-- start of Records for this exercise --

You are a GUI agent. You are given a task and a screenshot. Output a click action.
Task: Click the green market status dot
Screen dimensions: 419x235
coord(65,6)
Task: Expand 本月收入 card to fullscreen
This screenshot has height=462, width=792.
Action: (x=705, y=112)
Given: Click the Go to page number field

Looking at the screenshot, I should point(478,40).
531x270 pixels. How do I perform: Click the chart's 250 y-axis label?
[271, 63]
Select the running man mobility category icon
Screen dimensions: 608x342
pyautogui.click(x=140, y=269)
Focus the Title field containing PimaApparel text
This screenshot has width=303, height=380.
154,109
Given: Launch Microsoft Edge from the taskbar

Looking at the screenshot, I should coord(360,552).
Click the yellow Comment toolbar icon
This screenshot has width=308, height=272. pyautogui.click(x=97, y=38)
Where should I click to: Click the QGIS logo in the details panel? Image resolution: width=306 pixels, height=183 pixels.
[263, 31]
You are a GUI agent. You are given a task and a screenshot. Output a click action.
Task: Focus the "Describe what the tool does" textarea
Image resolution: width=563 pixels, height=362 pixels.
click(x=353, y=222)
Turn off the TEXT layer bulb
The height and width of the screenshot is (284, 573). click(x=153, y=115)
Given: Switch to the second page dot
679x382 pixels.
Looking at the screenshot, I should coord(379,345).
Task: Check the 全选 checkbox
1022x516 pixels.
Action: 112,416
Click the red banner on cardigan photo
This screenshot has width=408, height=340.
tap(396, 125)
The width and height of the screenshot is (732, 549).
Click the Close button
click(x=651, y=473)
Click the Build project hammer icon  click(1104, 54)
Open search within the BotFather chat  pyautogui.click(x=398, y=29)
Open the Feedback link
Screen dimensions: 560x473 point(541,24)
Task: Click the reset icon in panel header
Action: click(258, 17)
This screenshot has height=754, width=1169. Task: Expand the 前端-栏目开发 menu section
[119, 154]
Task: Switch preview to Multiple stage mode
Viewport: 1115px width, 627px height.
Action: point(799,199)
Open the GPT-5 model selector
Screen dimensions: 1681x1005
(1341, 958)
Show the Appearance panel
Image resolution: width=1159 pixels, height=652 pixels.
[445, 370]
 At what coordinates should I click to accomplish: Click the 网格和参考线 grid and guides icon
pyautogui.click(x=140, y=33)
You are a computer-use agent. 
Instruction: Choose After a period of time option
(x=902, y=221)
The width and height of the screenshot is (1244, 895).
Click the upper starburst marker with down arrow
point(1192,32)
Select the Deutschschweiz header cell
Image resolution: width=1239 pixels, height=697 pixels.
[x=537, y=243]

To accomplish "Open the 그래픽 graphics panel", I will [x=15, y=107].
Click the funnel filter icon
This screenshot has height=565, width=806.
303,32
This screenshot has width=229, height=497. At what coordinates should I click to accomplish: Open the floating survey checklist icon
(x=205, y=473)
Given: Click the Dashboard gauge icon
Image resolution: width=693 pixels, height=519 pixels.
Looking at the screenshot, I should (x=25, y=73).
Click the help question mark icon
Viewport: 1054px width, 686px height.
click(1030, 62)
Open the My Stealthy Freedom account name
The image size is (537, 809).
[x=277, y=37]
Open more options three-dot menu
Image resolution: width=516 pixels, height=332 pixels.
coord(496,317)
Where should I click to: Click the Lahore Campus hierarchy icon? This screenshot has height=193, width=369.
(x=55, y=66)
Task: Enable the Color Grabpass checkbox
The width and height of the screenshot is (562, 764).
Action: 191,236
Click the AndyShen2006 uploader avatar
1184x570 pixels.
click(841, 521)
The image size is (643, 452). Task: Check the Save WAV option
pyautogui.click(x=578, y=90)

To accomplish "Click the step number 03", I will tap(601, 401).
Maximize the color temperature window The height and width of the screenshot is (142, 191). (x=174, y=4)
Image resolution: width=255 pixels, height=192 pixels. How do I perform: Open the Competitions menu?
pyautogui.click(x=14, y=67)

-- end of Records for this exercise --

§ **Exercise requirements**
Copy out verbatim the lines beginning with the one containing "You are a computer-use agent." and ending with the one containing "(x=205, y=473)", including both of those lines.

§ **Response**
You are a computer-use agent. 
Instruction: Choose After a period of time option
(x=902, y=221)
The width and height of the screenshot is (1244, 895).
Click the upper starburst marker with down arrow
point(1192,32)
Select the Deutschschweiz header cell
Image resolution: width=1239 pixels, height=697 pixels.
[x=537, y=243]

To accomplish "Open the 그래픽 graphics panel", I will [x=15, y=107].
Click the funnel filter icon
This screenshot has height=565, width=806.
303,32
This screenshot has width=229, height=497. At what coordinates should I click to accomplish: Open the floating survey checklist icon
(x=205, y=473)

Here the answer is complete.